Thursday, January 27, 2011

C++ POD Member Handling

I always mess up the initialization of plain old data fields in C++. Always. Maybe by writing it up, I'll finally get it right.

Plain Old Data is essentially anything a regular C compiler could compile. That is:

  • integer and floating point numbers (including bool, though it isn't in C)
  • enums
  • pointers, including pointers to objects and pointers to functions
  • some aggregate data structures (structs, unions, and classes)

A struct, union, or class is treated as plain old data if it has only the default constructor and destructor, has no protected or private member variables, does not inherit from a base class, and has no virtual functions. I suspect most C++ programmers have an intuitive feel for when a class behaves like an object and when its just a collection of data. That intuition is pretty good in this case.

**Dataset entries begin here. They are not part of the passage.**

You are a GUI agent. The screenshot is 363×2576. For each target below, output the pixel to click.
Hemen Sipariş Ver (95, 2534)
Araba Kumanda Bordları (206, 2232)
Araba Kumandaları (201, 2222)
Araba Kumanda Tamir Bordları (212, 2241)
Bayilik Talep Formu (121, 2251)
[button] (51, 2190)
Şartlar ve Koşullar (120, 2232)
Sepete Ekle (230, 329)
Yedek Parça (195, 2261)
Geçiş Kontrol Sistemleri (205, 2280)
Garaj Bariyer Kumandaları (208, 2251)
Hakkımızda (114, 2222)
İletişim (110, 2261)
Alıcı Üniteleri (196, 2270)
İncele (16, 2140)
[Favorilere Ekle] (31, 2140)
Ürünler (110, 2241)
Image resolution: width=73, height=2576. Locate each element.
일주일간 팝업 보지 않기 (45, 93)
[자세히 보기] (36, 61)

The default constructor for plain old data leaves it uninitialized. An explicit constructor sets it to zero.

CodeResult
class Foo {
 public:
  Foo() {}
  int a_;
};
Result: a_ is uninitialized.
class Foo {
 public:
  Foo() : a_() {}
  int a_;
};
Result: the member corresponding to a_ is zeroed.
Were it a structure, the entire thing would be zero.

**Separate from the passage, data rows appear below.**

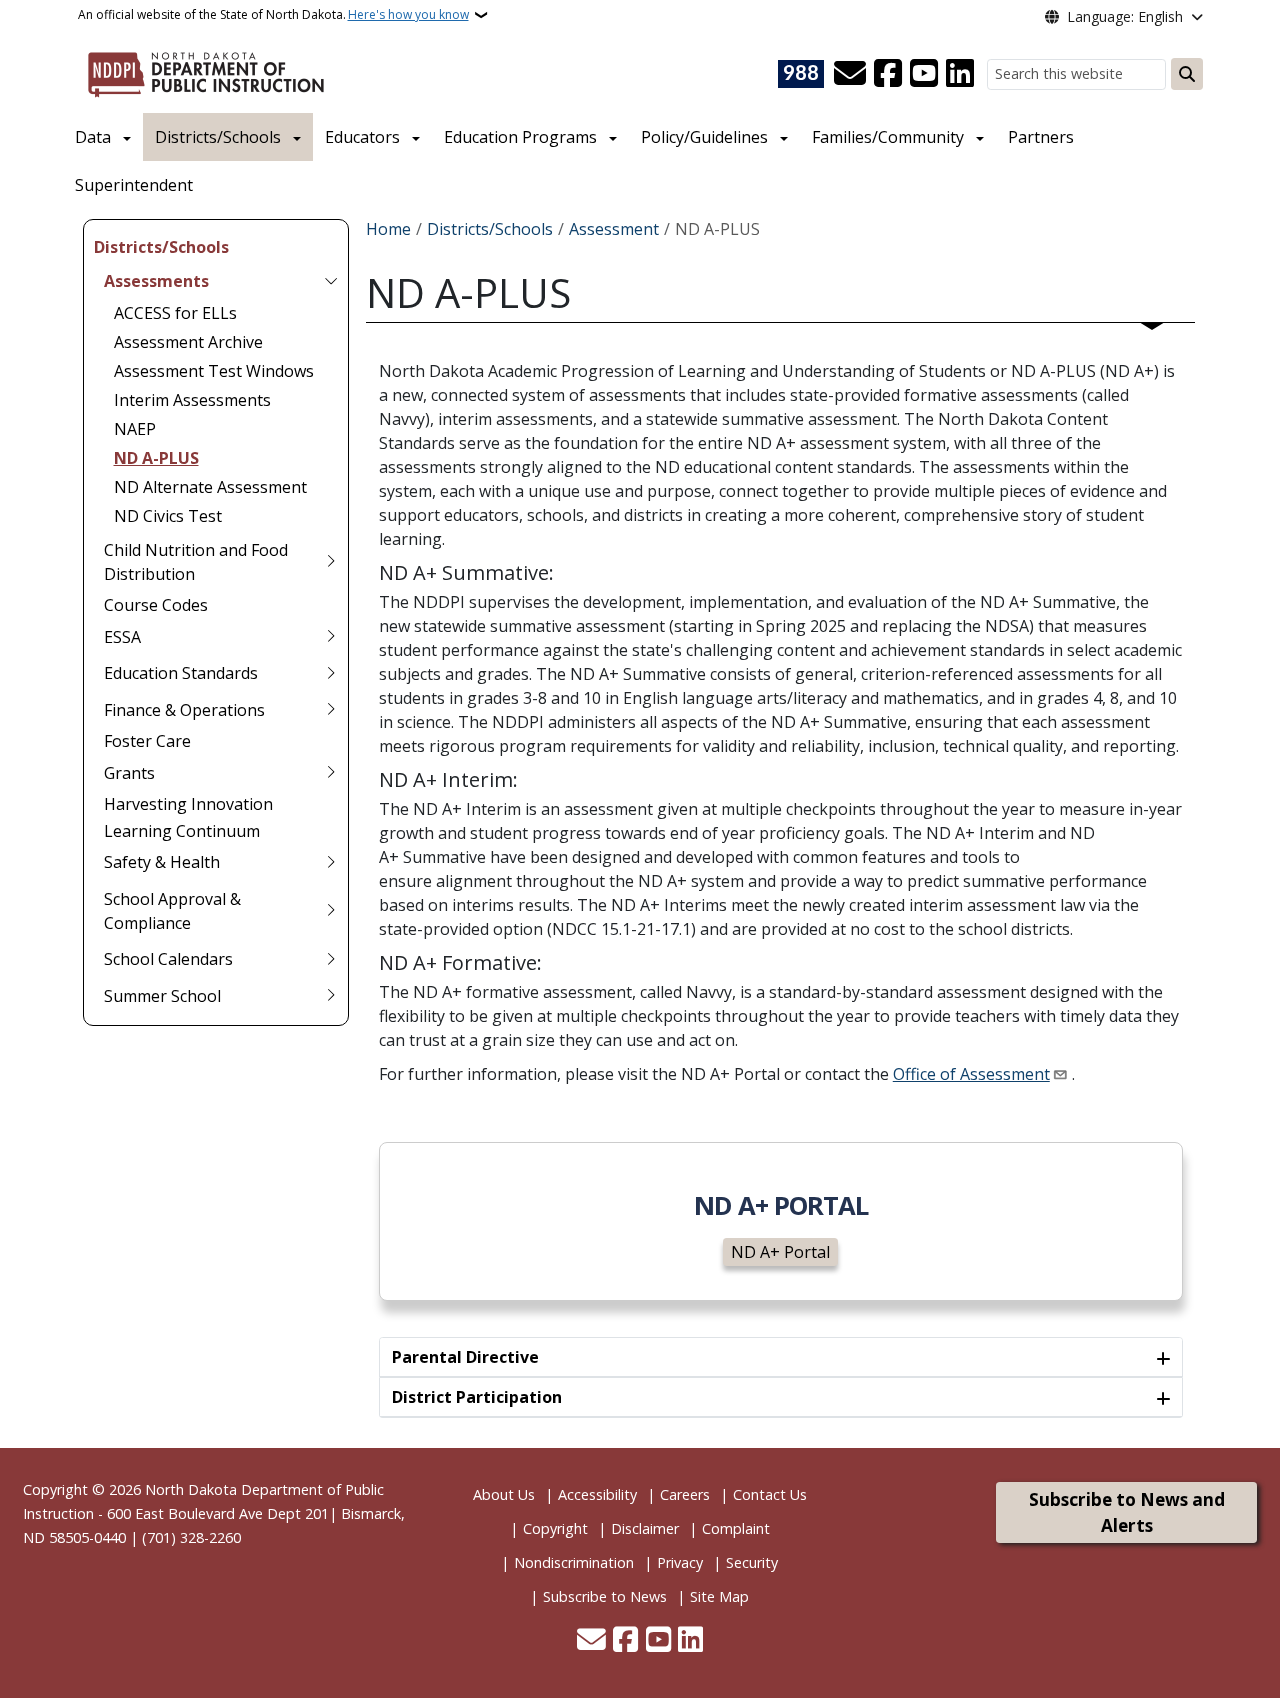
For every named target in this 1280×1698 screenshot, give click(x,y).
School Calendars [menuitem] (168, 959)
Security (752, 1562)
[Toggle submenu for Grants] (331, 773)
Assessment (614, 229)
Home (388, 229)
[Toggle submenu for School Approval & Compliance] (331, 911)
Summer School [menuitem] (162, 996)
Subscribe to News (605, 1596)
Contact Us (770, 1494)
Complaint (736, 1528)
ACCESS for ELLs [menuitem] (175, 313)
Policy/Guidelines (704, 137)
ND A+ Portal (780, 1252)
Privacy (680, 1562)
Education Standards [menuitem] (181, 673)
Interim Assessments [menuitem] (192, 400)
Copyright (555, 1528)
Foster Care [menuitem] (147, 741)
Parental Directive (465, 1357)
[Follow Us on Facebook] (888, 74)
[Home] (206, 71)
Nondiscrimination (574, 1562)
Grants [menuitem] (129, 773)
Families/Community (888, 137)
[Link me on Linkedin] (960, 74)
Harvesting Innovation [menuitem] (188, 804)
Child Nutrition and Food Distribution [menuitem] (196, 562)
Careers (685, 1494)
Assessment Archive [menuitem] (188, 342)
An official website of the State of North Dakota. (273, 14)
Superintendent (134, 185)
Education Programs (520, 137)
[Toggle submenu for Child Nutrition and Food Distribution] (331, 562)
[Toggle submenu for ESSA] (331, 637)
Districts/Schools (218, 137)
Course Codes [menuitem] (156, 605)
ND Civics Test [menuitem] (168, 516)
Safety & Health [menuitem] (162, 862)
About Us (504, 1494)
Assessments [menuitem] (156, 281)
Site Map (719, 1596)
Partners (1041, 137)
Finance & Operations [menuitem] (184, 710)
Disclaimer (645, 1528)
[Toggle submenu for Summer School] (331, 996)
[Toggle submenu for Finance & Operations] (331, 710)
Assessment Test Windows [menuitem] (214, 371)
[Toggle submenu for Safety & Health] (331, 862)
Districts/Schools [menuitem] (161, 247)
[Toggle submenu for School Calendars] (331, 959)
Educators (362, 137)
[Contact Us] (850, 74)
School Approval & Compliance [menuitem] (172, 911)
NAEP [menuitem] (135, 429)
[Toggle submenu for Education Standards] (331, 673)
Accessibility (597, 1494)
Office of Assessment (971, 1074)
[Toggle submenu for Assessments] (331, 281)
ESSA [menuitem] (122, 637)
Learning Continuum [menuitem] (182, 831)
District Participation (477, 1397)
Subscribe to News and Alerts (1127, 1512)
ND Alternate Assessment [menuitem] (210, 487)
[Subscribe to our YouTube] (924, 74)
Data (93, 137)
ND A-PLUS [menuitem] (156, 458)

People are often confused by the first point, that member POD fields are left uninitialized unless specifically listed in the initializer list. This is not the same as for member objects, which call the default constructor. Making this even more confusing, when a process starts up any pages it gets from the OS will be zeroed out to prevent information leakage. So if you look at the first few objects allocated, there is a better than average chance that all of the member variables will be zero. Unfortunately once the process has run for a while and dirtied some of its own pages, it will start getting objects where the POD variables contain junk.


 
Struct initializers

Putting a POD struct in the initializer list results in zeroing the struct. If the struct needs to contain non-zero data, C++0x adds a useful capability:

struct bar {
  int y;
  int z;
};

class Foo {
 public:
  Foo() : b_({1, 2}) {}
  struct bar b_;
};

Recent versions of gcc implement this handling, though a warning will be issued unless the -std=c++0x or -std=gnu++0x command line flag is given.